Da quella stagione, ha ricordato, il suo percorso non si è mai separato dalla competizione. «Da allora ho preso parte a ogni edizione dell’America’s Cup, inclusa l’organizzazione di successo dell’evento in Australia, a Fremantle, ancora oggi considerata una delle migliori nella storia della competizione».
Per Simmer, il nuovo Team Australia può diventare anche il punto di raccolta di competenze che negli anni hanno trovato spazio in altre squadre. «Nel corso dei decenni, il talento australiano si è disperso tra i team di tutto il mondo. Oggi, grazie a John Winning e a questa nuova sfida, abbiamo l’opportunità di riunire nuovamente quel talento per competere ancora una volta per il nostro Paese».
L’obiettivo guarda anche alla costruzione del futuro: «Quello che mi entusiasma di più è contribuire alla formazione di una nuova generazione di velisti, designer e ingegneri locali di America’s Cup, che garantiranno una base solida e duratura per l’Australia nell’era moderna della Coppa».
Perrelli: «Un evento da celebrare»
L’ingresso del Team Australia è stato accolto anche da Marzio Perrelli, CEO dell’America’s Cup Partnership, che ha dato il benvenuto alla nuova squadra nella cornice della Louis Vuitton 38a America’s Cup. «Team Australia, in rappresentanza del Royal Prince Edward Yacht Club – ufficialmente il nostro sesto challenger per la Louis Vuitton 38a America’s Cup – ha riunito fin dall’inizio una squadra incredibilmente talentuosa e di grande esperienza», ha dichiarato Perrelli.

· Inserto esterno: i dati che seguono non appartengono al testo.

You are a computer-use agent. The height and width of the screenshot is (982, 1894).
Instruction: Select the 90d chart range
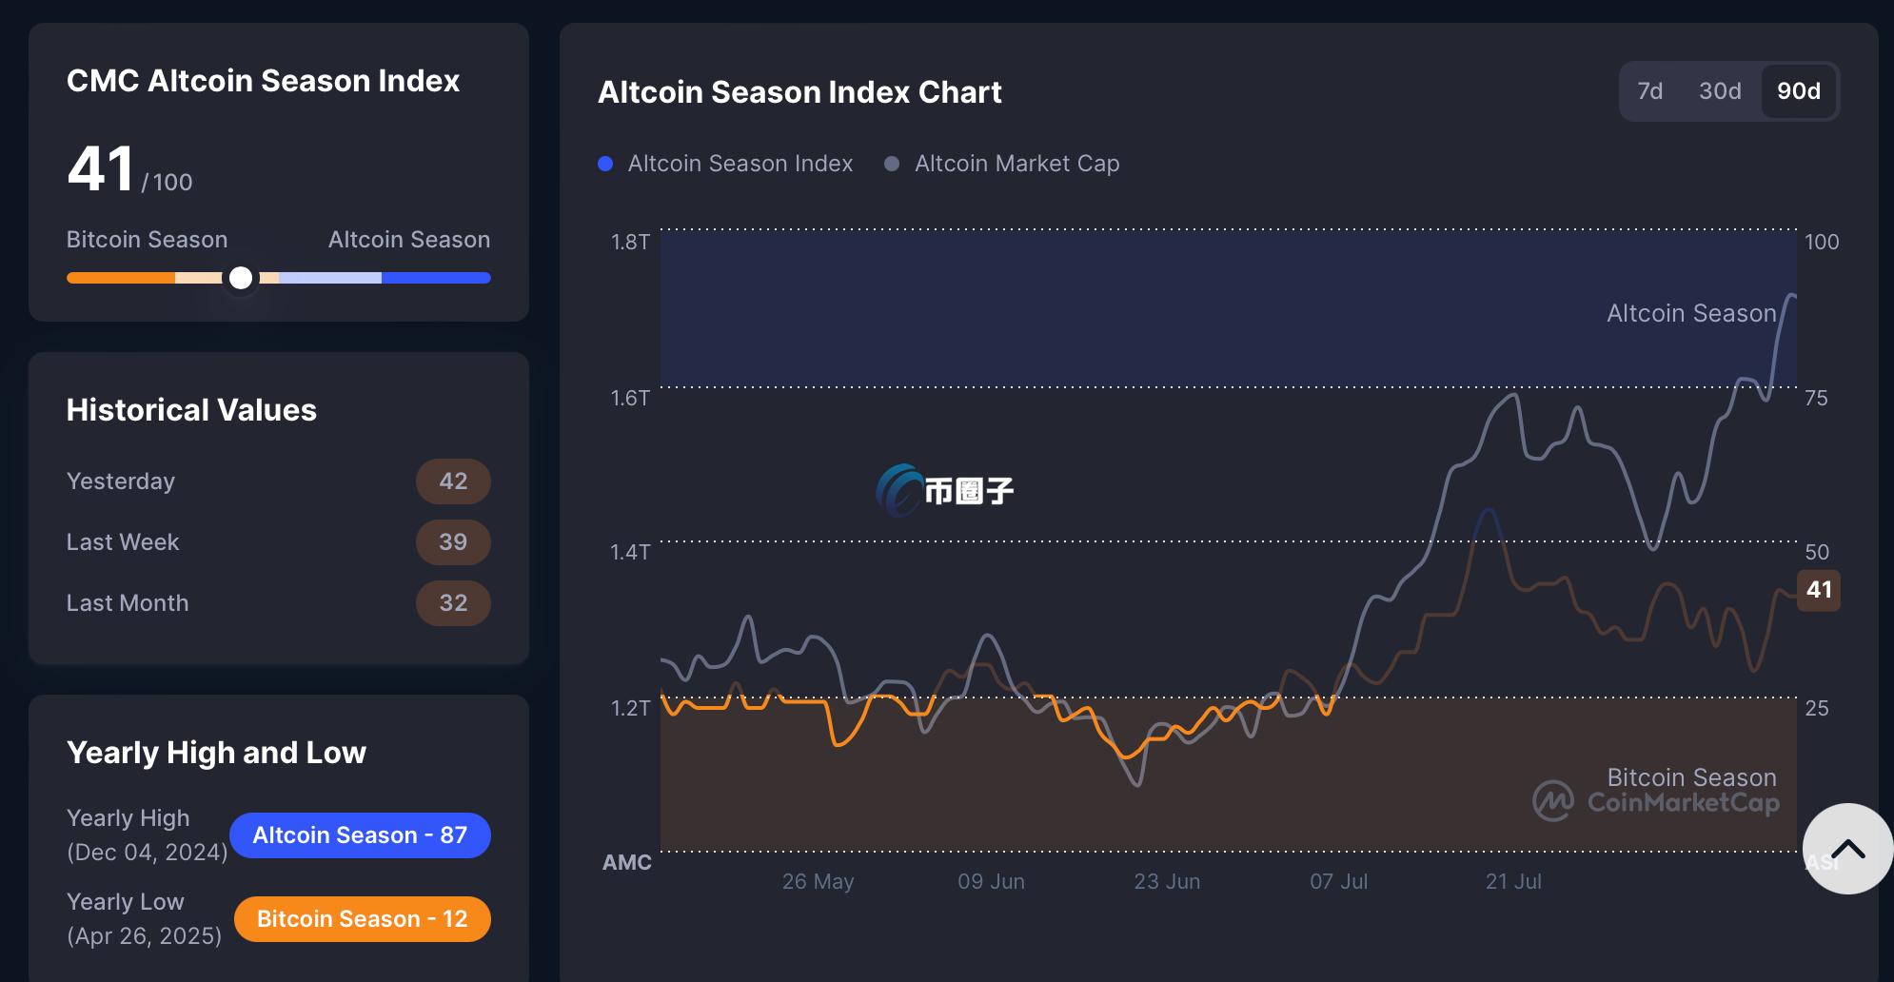click(x=1798, y=91)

Il CEO dell’America’s Cup Partnership ha poi sottolineato il passaggio istituzionale legato all’ingresso del team: «Non vedo l’ora di lavorare con il team e di accoglierlo nel Board dell’America’s Cup Partnership. Il ritorno dell’Australia nell’America’s Cup è un evento da celebrare che tutta la nazione può sostenere con orgoglio».